▶ _Materials provided_
=-=-=
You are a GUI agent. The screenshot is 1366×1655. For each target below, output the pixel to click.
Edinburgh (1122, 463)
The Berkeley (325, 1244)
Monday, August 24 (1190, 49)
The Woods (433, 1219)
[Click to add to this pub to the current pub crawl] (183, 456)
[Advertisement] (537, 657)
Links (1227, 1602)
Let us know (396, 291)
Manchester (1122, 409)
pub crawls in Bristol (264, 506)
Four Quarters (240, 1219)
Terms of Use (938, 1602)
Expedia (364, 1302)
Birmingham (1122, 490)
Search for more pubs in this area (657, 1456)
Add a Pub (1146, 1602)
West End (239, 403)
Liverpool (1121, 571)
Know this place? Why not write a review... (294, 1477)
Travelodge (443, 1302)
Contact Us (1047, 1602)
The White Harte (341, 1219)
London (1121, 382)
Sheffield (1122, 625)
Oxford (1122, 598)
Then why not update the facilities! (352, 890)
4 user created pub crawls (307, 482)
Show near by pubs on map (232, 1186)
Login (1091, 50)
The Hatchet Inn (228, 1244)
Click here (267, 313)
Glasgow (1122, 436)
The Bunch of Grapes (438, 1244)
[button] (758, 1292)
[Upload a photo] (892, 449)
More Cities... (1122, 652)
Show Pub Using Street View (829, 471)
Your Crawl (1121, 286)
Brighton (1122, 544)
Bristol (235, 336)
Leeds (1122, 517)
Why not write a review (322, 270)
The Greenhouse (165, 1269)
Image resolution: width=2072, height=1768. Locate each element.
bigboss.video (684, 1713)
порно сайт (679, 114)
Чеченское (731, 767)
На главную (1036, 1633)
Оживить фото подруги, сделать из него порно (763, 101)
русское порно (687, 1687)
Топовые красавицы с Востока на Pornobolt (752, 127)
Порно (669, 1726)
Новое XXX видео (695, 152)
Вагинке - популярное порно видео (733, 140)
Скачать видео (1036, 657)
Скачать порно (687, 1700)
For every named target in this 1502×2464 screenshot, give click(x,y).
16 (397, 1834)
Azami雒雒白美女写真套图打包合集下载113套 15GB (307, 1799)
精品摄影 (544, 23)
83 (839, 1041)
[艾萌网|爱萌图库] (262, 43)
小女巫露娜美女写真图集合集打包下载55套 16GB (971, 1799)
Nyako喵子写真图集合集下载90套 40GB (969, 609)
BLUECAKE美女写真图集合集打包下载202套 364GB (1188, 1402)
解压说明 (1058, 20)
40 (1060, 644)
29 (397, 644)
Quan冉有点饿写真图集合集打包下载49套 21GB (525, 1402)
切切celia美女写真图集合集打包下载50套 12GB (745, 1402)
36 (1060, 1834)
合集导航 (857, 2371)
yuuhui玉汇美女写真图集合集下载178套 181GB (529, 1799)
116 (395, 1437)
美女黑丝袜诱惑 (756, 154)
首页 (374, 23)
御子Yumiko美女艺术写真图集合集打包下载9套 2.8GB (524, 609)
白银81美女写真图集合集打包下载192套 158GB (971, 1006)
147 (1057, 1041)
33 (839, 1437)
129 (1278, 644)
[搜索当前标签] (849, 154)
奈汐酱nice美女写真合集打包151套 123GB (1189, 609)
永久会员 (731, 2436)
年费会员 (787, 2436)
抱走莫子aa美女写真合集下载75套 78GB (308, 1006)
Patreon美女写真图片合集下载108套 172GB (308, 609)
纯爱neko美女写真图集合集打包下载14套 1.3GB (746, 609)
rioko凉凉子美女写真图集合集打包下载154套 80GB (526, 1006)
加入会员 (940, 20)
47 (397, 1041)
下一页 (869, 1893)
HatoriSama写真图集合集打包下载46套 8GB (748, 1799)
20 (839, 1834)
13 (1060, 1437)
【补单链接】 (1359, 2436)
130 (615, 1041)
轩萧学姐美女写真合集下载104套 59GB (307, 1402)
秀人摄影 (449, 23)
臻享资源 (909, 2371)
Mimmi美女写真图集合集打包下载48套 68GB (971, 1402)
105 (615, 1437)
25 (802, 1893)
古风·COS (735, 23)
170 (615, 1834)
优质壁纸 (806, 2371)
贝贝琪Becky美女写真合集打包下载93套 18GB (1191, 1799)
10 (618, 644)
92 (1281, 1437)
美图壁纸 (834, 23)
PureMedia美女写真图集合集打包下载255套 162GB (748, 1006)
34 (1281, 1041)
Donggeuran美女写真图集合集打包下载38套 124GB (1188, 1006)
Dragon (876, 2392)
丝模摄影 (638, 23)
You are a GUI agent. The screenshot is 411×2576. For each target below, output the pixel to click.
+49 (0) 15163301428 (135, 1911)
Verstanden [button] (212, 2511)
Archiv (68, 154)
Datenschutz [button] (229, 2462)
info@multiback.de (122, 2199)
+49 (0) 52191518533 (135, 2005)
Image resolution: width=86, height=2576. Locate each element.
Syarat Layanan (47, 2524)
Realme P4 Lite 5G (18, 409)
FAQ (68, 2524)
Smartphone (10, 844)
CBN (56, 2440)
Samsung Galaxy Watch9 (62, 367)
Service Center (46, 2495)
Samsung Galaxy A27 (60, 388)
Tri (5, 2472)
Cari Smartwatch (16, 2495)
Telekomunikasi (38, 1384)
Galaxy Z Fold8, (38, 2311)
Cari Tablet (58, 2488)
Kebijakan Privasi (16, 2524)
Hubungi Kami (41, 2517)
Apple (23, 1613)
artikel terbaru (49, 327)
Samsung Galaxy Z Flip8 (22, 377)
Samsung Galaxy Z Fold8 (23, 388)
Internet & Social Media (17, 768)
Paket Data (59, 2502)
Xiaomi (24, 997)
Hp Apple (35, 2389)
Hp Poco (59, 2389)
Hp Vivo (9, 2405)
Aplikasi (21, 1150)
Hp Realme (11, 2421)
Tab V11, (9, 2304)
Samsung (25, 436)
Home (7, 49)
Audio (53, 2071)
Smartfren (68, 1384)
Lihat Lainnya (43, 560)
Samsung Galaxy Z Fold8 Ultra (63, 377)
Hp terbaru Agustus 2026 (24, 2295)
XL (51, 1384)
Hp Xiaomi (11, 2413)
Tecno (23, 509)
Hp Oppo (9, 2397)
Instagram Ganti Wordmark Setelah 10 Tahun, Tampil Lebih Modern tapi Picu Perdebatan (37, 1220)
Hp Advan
=-=-=
▶ _Problem_
As the answer, set down only the lines from the data above between the one holding "29 (397, 644)" and the one holding "Verstanden [button] (212, 2511)", inclusive, exactly as they read.

▶ _Written reply_
29 (397, 644)
Quan冉有点饿写真图集合集打包下载49套 21GB (525, 1402)
切切celia美女写真图集合集打包下载50套 12GB (745, 1402)
36 (1060, 1834)
合集导航 (857, 2371)
yuuhui玉汇美女写真图集合集下载178套 181GB (529, 1799)
116 (395, 1437)
美女黑丝袜诱惑 (756, 154)
首页 (374, 23)
御子Yumiko美女艺术写真图集合集打包下载9套 2.8GB (524, 609)
白银81美女写真图集合集打包下载192套 158GB (971, 1006)
147 (1057, 1041)
33 (839, 1437)
129 (1278, 644)
[搜索当前标签] (849, 154)
奈汐酱nice美女写真合集打包151套 123GB (1189, 609)
永久会员 (731, 2436)
年费会员 (787, 2436)
抱走莫子aa美女写真合集下载75套 78GB (308, 1006)
Patreon美女写真图片合集下载108套 172GB (308, 609)
纯爱neko美女写真图集合集打包下载14套 1.3GB (746, 609)
rioko凉凉子美女写真图集合集打包下载154套 80GB (526, 1006)
加入会员 (940, 20)
47 (397, 1041)
下一页 (869, 1893)
HatoriSama写真图集合集打包下载46套 8GB (748, 1799)
20 (839, 1834)
13 (1060, 1437)
【补单链接】 (1359, 2436)
130 (615, 1041)
轩萧学姐美女写真合集下载104套 59GB (307, 1402)
秀人摄影 (449, 23)
臻享资源 (909, 2371)
Mimmi美女写真图集合集打包下载48套 68GB (971, 1402)
105 (615, 1437)
25 (802, 1893)
古风·COS (735, 23)
170 (615, 1834)
优质壁纸 (806, 2371)
贝贝琪Becky美女写真合集打包下载93套 18GB (1191, 1799)
10 (618, 644)
92 (1281, 1437)
美图壁纸 (834, 23)
PureMedia美女写真图集合集打包下载255套 162GB (748, 1006)
34 (1281, 1041)
Donggeuran美女写真图集合集打包下载38套 124GB (1188, 1006)
Dragon (876, 2392)
丝模摄影 (638, 23)
You are a GUI agent. The screenshot is 411×2576. For each target below, output the pixel to click.
+49 (0) 15163301428 (135, 1911)
Verstanden [button] (212, 2511)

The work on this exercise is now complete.